Use Amazon OpenSearch Service clusters with indexing to query the data. Assign each data team a separate cluster to configure for storage and queries.

Use Amazon Aurora clusters that run on Aurora I/O-Optimized instances. Assign each data team a separate Aurora cluster to configure for storage and queries.

Question # 38

A data engineer maintains custom Python scripts that perform a data formatting process that many AWS Lambda functions use. When the data engineer needs to modify the Python scripts, the data engineer must manually update all the Lambda functions.

The data engineer requires a less manual way to update the Lambda functions.

Which solution will meet this requirement?

Store a pointer to the custom Python scripts in the execution context object in a shared Amazon S3 bucket.

Package the custom Python scripts into Lambda layers. Apply the Lambda layers to the Lambda functions.

Store a pointer to the custom Python scripts in environment variables in a shared Amazon S3 bucket.

Assign the same alias to each Lambda function. Call reach Lambda function by specifying the function ' s alias.

Question # 39

A data engineer is using AWS Glue to build an extract, transform, and load (ETL) pipeline that processes streaming data from sensors. The pipeline sends the data to an Amazon S3 bucket in near real-time. The data engineer also needs to perform transformations and join the incoming data with metadata that is stored in an Amazon RDS for PostgreSQL database. The data engineer must write the results back to a second S3 bucket in Apache Parquet format.

Which solution will meet these requirements?

Use an AWS Glue streaming job and AWS Glue Studio to perform the transformations and to write the data in Parquet format.

Use AWS Glue jobs and AWS Glue Data Catalog to catalog the data from Amazon S3 and Amazon RDS. Configure the jobs to perform the transformations and joins and to write the output in Parquet format.

Use an AWS Glue interactive session to process the streaming data and to join the data with the RDS database.

Use an AWS Glue Python shell job to run a Python script that processes the data in batches. Keep track of processed files by using AWS Glue bookmarks.

Question # 40

A media company wants to build a real-time analytics pipeline to process customer activity events across the company ' s website and mobile app. The company wants to build a solution to ingest millions of events with minimum latency. The solution must be scalable and durable enough so that no data is lost.

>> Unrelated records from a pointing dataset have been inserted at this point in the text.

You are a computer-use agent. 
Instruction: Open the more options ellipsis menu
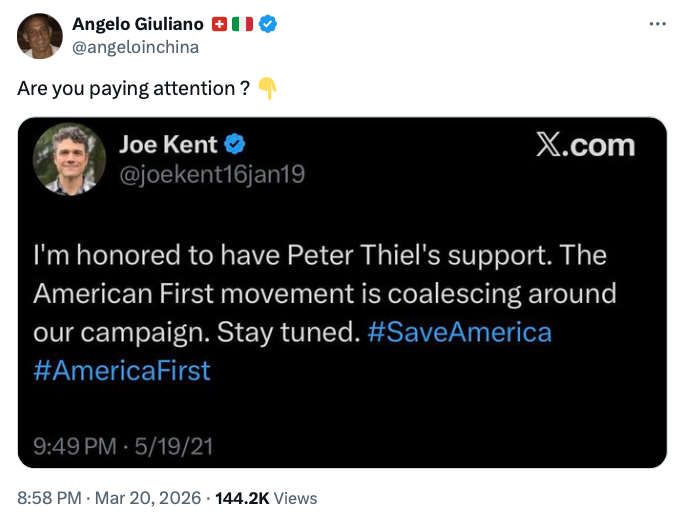click(x=657, y=24)
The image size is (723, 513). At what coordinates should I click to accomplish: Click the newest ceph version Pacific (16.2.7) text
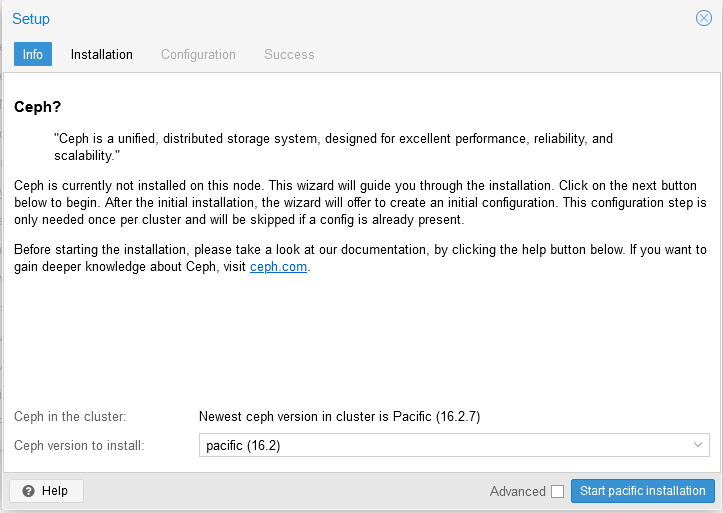[x=340, y=416]
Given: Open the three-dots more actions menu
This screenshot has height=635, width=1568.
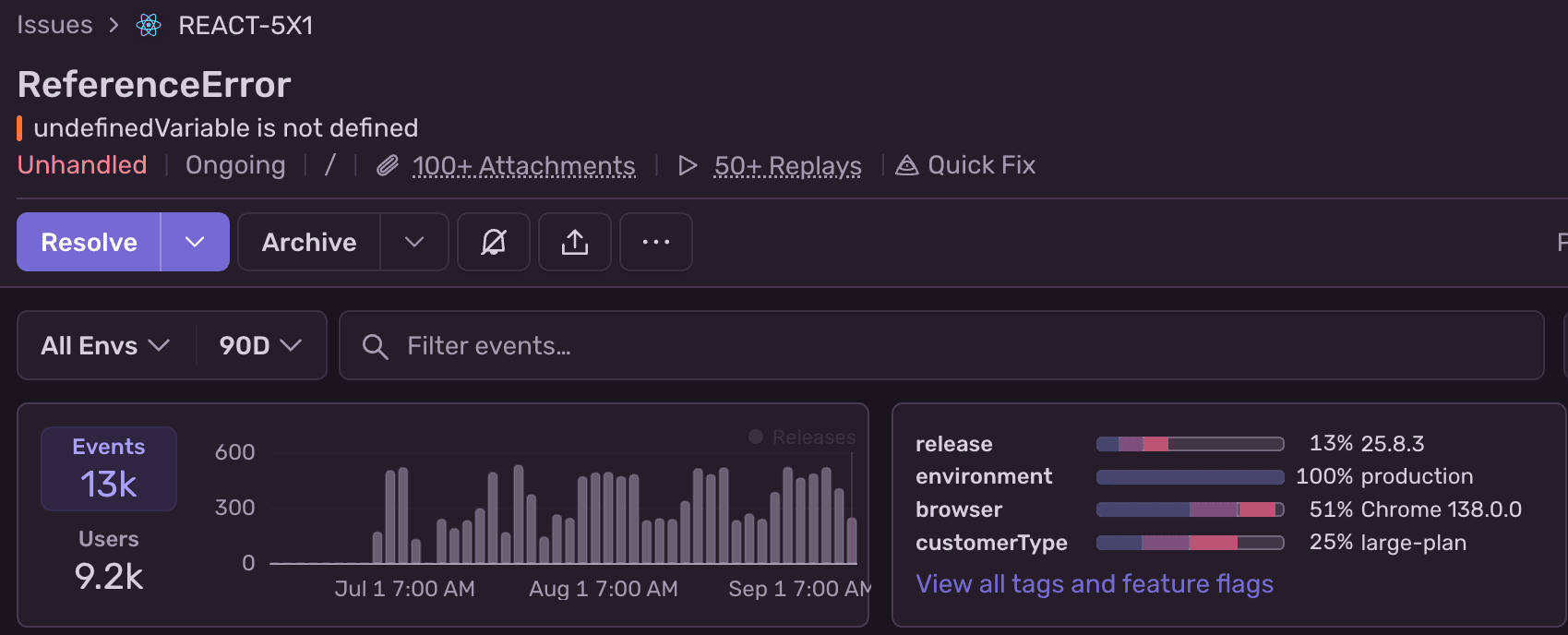Looking at the screenshot, I should (656, 242).
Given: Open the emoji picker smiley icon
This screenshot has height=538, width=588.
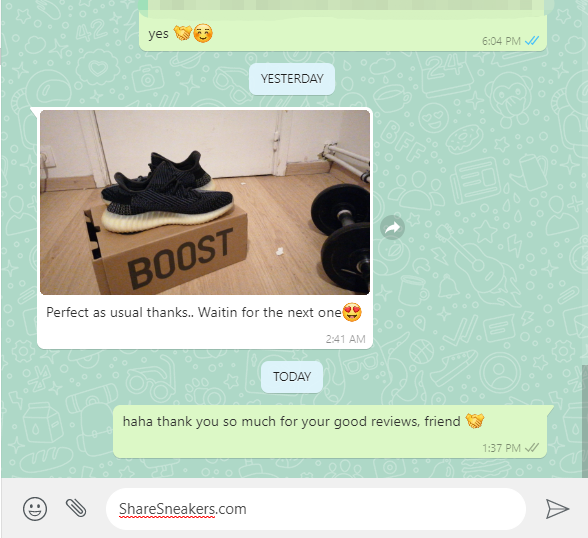Looking at the screenshot, I should tap(35, 509).
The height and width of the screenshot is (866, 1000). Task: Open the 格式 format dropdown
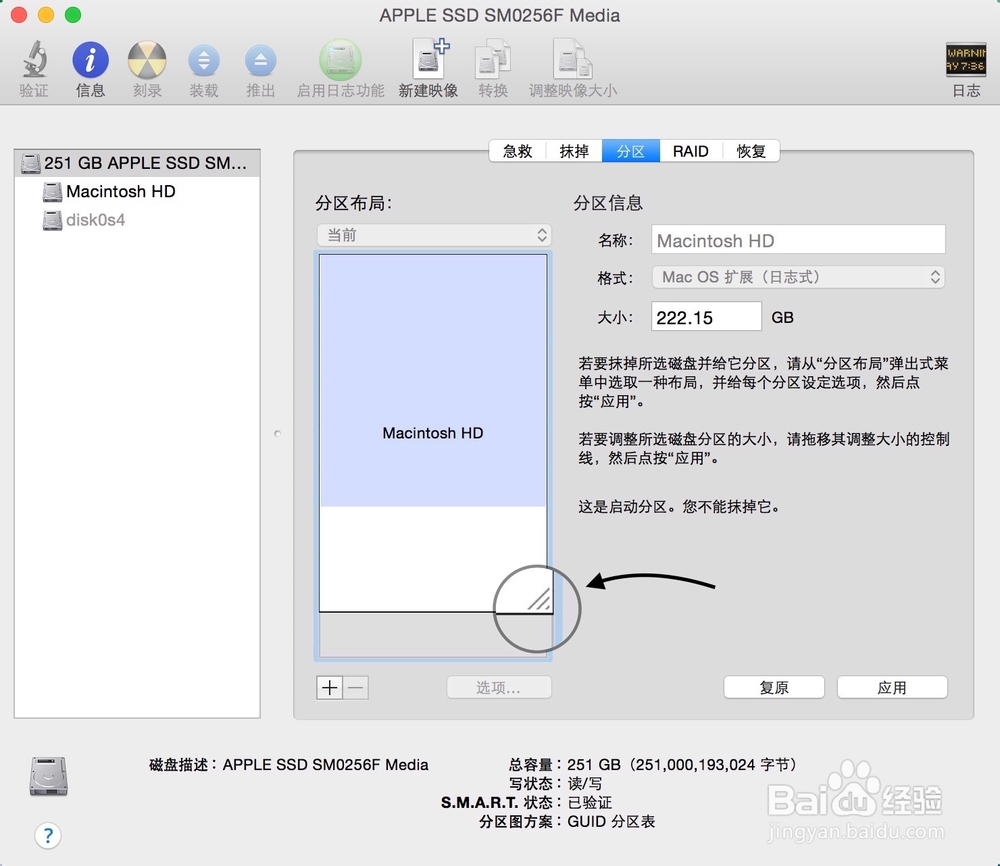(x=797, y=277)
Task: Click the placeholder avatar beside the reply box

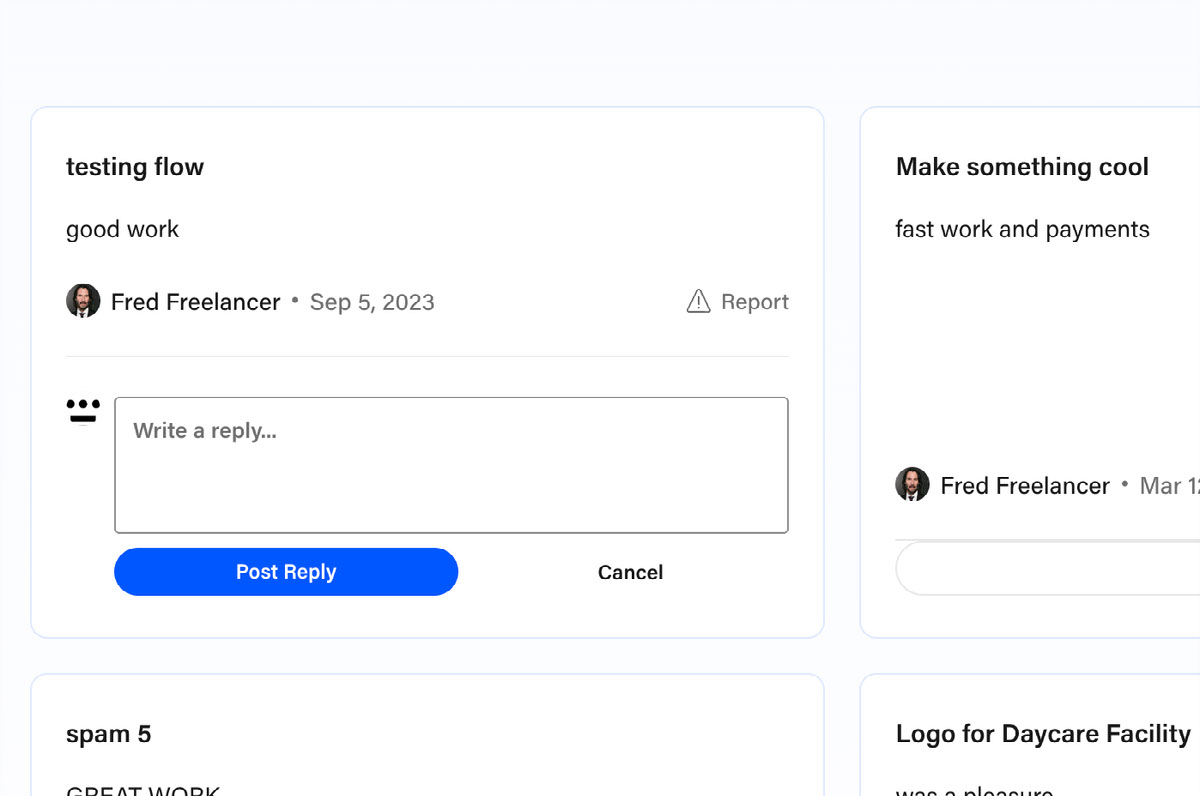Action: [x=83, y=411]
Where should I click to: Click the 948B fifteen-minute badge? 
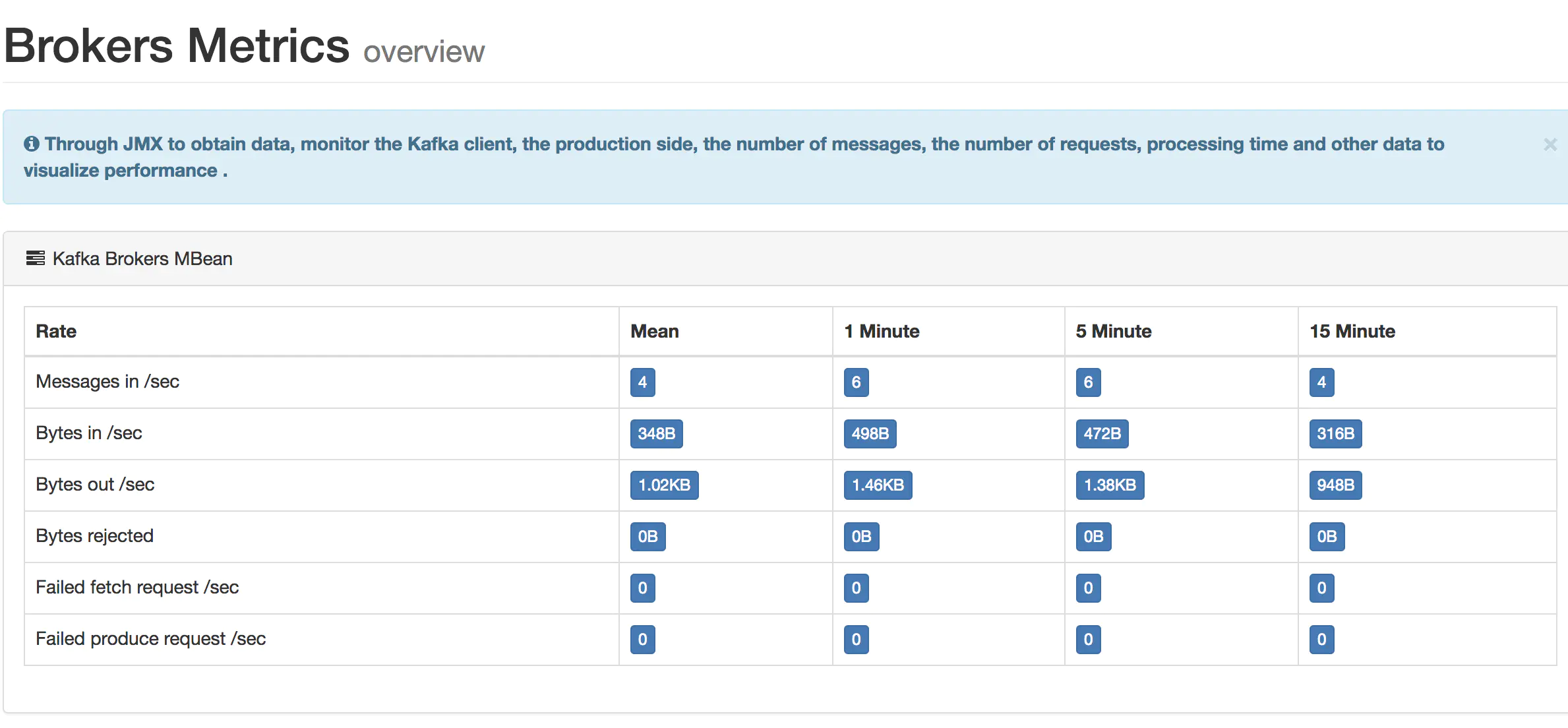click(x=1335, y=485)
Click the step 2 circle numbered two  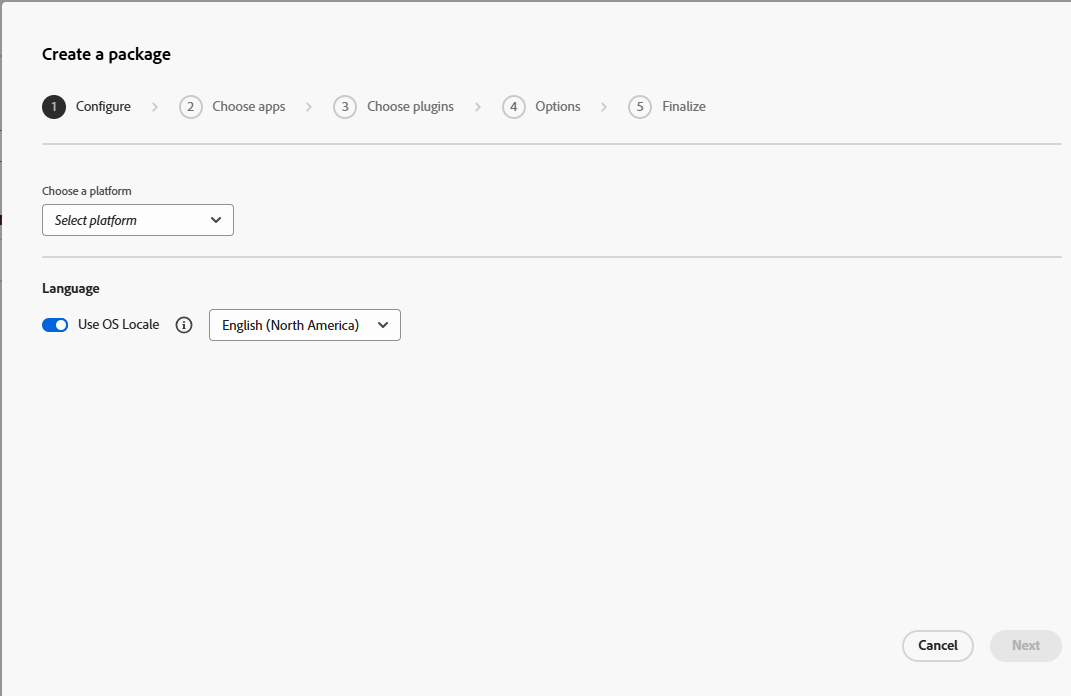191,106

Which solution will meet these requirements in the MOST cost-effective way?

Set up an Amazon Kinesis Data Streams pipeline to ingest data, process the data by using AWS Lambda functions, and store the results in Amazon Redshift for analytics.

Schedule an AWS Glue job to fetch user interaction logs every 10 minutes from Amazon S3. Configure the AWS Glue job to transform and store the data in Amazon Redshift for analytics.

Configure Amazon S3 Event Notifications to invoke an AWS Lambda function to process every new interaction log file. Store the result in Amazon Redshift for analytics.

Deploy an Amazon Managed Streaming for Apache Kafka (Amazon MSK) cluster. Use self-managed consumers to process and distribute data in real time. Integrate with Amazon Redshift for enhanced analytics.